微软开源GraphRAG的使用教程-使用自定义数据测试GraphRAG

luxinfeng666

已于 2024-07-08 16:13:13 修改

阅读量2.6w

点赞数 40

分类专栏：人工智能学习笔记文章标签： microsoft 开源 RAG GraphRAG

于 2024-07-08 09:30:00 首次发布

本文链接：https://blog.csdn.net/luxinfeng666/article/details/140253451

版权

在这里插入图片描述

微软在今年4月份的时候提出了GraphRAG的概念，然后在上周开源了GraphRAG,Github链接见https://github.com/microsoft/graphrag,截止当前，已有6900+Star。

安装教程

官方推荐使用Python3.10-3.12版本，我使用Python3.10版本安装时，在初始化项目过程中会报错，切换到Python3.11版本后运行正常，推测是Python3.10与微软的一些最新的SDK不兼容。所以建议使用Python3.11的环境，安装GraphRAG比较简单，直接下面一行代码即可安装成功。

pip install graphrag

使用教程

在这个教程中，我们使用马伯庸的《太白金星有点烦》这个短篇小说为例，测试下使用微软开源的GraphRAG的处理效果。

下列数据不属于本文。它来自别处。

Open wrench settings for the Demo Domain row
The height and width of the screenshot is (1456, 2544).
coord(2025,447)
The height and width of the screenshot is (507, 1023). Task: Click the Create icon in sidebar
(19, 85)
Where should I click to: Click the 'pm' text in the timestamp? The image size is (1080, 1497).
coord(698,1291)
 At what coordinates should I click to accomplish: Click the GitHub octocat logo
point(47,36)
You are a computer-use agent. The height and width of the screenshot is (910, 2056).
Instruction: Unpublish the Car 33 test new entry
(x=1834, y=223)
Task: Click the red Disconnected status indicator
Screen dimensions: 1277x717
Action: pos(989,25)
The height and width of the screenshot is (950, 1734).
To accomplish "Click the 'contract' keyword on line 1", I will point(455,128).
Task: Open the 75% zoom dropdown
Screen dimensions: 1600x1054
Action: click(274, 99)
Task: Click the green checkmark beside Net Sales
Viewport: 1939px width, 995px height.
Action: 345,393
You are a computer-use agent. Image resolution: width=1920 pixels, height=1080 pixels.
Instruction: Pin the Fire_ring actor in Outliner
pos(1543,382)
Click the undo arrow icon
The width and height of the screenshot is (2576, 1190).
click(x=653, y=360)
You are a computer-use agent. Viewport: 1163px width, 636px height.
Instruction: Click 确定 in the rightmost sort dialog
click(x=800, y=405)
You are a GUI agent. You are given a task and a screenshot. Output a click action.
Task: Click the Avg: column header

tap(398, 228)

注意，GraphRAG是使用LLM来提取文本片段中的实体关系，因此耗费Token数较多，如果是个人调研使用，不建议使用GPT4级别的模型（费用太高，不差钱的大佬请忽略此条建议）。综合成本和效果，我这里使用的是DeepSeek-Chat模型。

初始化项目

我这边先创建了一个临时测试目录myTest，然后按照官方教程，在myTest目录下创建了input目录，并把《太白金星有点烦》这本书的txt版本重命名为book.txt后放到input目录下。然后调用python -m graphrag.index --init 进行初始化工作，生成一些配置文件。

mkdir ./myTest/input
curl https://www.xxx.com/太白金星有点烦.txt > ./myTest/input/book.txt  // 这里是示例代码，大家在测试时根据实际情况放入自己要测试的txt文本即可。
cd ./myTest
python -m graphrag.index --init

执行完成后，会在当前目录（即MyTest）目录下生成几个新的文件夹：output-后续执行生成的中间结果会保存到这个目录中；prompts-处理过程中用到的一些Prompt内容；.env-大模型API配置文件，里面默认就一个GRAPHRAG_API_KEY 用于配置大模型的apiKey；settings.yaml-该文件是整体的配置信息，如果我们使用的非OPENAI的官方模型和官方API，我们需要修改此配置文件来让GraphRAG按照我们指定的配置文件执行。

配置相关文件

先在.env文件中配置大模型API的Key，这个配置是全局生效的。我们在.env文件中配置完成后，不需要在settings.yaml文件中重复配置。settings.yaml中使用的默认模型为gpt-4-turbo-preview ，如果不需要修改模型以及调用的API地址，那现在就已经配置完成了，后续的配置内容可以执行忽略并直接到执行阶段。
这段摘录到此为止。